▸ **TEXT FOR ANALYSIS**
So, today is Christmas Day, and we have tried with some limited success to scale back our giving and receiving (we did scale back our giving more successfully). As my faith as changed in the last few years, it has become very obvious to me that how I was used to doing Christmas was not how I want to do it in the future. I have spent my holidays bowing down to consumerism, and not to the God I believe in honor of the birth of his one perfect incarnation. I want to change that.
Some things really influenced me this year: the website
Advent Conspiracy sums it up a lot of it pretty well. In a world that remains in spots hungry, without water, without medical care, we celebrate the birth of a poor child by spending money. Our house church adopted families again through
Share Your Christmas, which was great and I was able to actually deliver to our family in the projects in a really bad part of Durham. Our family was a 28-year-old single mom and her 6 kids. And with Maggie's birth, I've really thought about how we teach her what we believe Christmas is about without being a Scrooge. Hopefully we can have a nice, traditional, fun Christmas without going overboard, diverting some our gift giving to those in need, and including her in our projects to help others.

▸ **INFORMATION GIVEN**

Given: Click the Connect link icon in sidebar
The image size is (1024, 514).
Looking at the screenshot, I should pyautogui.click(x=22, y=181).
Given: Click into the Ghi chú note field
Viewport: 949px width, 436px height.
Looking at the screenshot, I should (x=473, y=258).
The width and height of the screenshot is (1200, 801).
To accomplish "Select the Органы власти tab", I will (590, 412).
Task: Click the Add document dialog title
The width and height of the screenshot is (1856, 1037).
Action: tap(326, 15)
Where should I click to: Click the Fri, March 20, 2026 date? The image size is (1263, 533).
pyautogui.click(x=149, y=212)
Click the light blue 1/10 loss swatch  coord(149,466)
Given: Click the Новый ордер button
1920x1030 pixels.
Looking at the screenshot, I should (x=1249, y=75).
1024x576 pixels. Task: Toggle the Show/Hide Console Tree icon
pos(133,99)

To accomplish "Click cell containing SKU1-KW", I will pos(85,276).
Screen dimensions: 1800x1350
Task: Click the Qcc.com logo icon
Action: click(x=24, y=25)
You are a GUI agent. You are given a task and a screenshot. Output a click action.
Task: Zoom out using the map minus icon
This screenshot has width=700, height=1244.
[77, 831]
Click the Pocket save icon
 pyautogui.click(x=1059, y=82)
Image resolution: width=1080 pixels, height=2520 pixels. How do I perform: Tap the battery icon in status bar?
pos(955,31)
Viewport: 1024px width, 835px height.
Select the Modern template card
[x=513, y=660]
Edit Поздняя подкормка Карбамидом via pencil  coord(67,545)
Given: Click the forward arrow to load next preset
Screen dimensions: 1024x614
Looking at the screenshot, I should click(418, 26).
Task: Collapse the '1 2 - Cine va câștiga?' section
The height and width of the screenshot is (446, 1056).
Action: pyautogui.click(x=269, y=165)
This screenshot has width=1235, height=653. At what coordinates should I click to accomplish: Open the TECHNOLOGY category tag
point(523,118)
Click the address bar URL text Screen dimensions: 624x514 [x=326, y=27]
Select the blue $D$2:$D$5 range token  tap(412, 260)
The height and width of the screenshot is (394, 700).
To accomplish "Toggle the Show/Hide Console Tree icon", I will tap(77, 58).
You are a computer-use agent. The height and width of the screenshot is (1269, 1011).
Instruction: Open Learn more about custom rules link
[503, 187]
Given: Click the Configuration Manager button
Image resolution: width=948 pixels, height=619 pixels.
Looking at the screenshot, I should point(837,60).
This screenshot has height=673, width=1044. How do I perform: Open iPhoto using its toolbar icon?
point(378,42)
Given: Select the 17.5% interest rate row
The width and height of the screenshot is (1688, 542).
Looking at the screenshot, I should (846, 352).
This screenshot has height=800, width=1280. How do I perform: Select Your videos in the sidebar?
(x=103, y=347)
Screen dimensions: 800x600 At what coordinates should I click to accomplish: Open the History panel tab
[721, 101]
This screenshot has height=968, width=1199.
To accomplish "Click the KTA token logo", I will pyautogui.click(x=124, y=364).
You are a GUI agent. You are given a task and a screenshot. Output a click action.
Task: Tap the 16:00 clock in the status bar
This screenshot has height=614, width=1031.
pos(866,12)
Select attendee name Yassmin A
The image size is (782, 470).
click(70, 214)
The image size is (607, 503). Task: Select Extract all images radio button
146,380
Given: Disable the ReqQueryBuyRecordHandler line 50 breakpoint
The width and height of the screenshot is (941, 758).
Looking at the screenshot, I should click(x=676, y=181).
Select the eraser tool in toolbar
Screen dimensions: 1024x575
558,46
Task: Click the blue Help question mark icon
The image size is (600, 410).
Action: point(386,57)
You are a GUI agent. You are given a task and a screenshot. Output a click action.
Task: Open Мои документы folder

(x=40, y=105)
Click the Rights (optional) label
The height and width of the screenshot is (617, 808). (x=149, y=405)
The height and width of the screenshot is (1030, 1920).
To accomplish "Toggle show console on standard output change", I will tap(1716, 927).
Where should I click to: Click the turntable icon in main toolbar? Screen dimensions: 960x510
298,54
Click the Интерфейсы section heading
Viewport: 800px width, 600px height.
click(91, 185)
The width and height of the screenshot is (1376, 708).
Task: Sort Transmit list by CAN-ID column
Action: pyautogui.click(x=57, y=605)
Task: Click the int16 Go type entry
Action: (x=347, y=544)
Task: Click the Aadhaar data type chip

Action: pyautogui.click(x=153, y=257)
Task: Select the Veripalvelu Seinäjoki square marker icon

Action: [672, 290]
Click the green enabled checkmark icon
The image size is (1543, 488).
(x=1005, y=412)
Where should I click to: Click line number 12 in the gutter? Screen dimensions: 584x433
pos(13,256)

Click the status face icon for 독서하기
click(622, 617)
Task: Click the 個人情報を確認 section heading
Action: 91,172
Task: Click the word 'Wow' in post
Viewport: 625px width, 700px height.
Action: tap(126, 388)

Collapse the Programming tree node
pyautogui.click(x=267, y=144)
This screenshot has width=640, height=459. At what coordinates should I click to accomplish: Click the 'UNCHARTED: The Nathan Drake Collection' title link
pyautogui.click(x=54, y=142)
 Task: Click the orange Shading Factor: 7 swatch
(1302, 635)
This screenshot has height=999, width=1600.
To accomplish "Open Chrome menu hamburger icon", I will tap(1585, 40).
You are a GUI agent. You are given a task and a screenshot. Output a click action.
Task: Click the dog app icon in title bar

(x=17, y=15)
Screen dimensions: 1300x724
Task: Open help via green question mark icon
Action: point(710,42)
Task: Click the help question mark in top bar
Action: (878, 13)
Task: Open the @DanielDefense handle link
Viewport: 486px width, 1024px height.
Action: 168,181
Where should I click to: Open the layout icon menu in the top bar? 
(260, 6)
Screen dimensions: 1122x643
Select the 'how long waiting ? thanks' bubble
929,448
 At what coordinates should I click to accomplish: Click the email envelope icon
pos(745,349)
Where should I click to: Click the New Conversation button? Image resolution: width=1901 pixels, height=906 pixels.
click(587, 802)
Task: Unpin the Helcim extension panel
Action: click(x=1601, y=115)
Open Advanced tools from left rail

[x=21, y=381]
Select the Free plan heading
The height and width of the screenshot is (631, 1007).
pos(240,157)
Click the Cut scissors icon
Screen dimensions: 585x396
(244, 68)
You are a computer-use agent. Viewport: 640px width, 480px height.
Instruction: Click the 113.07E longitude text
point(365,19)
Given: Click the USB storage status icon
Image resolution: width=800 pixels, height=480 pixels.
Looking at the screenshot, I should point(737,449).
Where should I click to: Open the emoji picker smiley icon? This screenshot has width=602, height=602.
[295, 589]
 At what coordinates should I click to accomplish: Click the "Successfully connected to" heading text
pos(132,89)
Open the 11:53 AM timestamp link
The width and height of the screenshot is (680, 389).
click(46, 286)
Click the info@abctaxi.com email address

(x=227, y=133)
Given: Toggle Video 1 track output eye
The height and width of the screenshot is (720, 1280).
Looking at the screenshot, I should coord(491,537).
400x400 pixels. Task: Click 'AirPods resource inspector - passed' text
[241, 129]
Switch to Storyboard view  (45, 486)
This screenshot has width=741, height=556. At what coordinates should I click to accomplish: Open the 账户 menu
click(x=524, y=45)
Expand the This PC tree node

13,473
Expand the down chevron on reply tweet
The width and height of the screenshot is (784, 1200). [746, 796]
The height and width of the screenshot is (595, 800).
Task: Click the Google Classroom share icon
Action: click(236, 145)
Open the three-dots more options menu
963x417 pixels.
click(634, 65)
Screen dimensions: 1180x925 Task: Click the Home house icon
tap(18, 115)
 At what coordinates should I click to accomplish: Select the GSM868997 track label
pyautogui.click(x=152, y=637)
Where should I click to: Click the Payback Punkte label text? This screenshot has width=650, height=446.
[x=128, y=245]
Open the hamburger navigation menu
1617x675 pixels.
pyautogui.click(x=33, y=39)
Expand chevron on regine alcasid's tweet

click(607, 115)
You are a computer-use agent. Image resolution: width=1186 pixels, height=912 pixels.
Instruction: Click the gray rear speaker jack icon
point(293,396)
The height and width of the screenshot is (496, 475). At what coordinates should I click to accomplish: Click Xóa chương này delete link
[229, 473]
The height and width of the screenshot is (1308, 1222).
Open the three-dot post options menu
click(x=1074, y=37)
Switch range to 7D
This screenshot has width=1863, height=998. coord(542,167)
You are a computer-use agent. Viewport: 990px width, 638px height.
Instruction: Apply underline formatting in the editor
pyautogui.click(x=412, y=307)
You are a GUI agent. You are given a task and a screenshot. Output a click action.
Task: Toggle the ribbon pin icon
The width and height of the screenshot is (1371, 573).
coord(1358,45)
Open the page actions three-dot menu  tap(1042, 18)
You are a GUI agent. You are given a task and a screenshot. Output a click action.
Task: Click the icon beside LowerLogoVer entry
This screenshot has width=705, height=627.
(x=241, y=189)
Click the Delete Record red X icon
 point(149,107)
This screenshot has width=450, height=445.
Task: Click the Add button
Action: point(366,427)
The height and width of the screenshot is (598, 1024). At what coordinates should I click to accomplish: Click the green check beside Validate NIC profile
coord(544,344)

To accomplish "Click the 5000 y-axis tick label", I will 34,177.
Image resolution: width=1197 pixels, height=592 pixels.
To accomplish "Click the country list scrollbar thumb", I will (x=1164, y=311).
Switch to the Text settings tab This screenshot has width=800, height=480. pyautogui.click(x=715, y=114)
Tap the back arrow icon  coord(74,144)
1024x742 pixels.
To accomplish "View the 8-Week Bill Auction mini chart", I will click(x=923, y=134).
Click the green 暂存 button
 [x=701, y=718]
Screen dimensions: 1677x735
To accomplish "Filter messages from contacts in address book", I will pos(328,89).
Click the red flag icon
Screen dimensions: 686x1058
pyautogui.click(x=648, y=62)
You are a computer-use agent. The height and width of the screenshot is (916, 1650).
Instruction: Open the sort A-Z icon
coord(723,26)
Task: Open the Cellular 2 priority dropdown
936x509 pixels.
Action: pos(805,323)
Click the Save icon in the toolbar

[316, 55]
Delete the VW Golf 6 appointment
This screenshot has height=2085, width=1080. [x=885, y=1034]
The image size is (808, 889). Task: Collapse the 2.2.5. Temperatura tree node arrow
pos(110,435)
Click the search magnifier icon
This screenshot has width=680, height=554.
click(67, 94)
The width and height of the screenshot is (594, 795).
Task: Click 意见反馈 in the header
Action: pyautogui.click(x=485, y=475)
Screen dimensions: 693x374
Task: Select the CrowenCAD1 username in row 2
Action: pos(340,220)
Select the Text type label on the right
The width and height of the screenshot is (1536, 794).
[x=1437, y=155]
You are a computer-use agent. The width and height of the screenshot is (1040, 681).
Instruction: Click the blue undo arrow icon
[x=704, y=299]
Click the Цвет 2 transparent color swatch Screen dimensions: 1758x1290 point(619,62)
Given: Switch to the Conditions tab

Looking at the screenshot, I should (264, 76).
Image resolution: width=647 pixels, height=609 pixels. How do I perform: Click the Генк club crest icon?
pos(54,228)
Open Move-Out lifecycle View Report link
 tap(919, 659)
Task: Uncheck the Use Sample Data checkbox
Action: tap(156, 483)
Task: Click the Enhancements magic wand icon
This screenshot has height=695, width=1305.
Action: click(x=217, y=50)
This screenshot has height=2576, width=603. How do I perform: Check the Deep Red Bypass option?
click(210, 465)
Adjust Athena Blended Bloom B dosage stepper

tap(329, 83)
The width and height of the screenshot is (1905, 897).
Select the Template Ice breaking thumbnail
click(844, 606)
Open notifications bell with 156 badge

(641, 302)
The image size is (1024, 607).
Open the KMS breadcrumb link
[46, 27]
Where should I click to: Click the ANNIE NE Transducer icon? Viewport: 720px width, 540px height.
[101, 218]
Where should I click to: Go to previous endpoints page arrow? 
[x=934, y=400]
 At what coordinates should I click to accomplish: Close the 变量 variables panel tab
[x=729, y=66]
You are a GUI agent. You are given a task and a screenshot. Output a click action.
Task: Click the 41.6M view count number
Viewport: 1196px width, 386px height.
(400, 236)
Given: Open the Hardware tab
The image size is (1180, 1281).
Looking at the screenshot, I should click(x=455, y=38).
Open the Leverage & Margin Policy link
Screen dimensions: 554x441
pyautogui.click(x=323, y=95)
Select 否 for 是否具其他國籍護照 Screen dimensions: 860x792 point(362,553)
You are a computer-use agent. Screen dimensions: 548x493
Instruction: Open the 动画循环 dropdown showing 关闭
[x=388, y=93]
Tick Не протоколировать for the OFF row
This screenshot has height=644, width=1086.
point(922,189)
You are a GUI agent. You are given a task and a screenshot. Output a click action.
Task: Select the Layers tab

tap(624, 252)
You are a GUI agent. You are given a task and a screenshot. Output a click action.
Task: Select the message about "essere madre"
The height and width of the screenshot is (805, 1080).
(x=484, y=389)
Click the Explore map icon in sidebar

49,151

▸ **EXERCISE GOAL**
Please give the Christmas post again from "So, today is" up to and including "to change that.", changing "consumerism" to "materialism". The data has no connection to the Christmas post.

▸ **OUTPUT FOR THIS EXERCISE**
So, today is Christmas Day, and we have tried with some limited success to scale back our giving and receiving (we did scale back our giving more successfully). As my faith as changed in the last few years, it has become very obvious to me that how I was used to doing Christmas was not how I want to do it in the future. I have spent my holidays bowing down to materialism, and not to the God I believe in honor of the birth of his one perfect incarnation. I want to change that.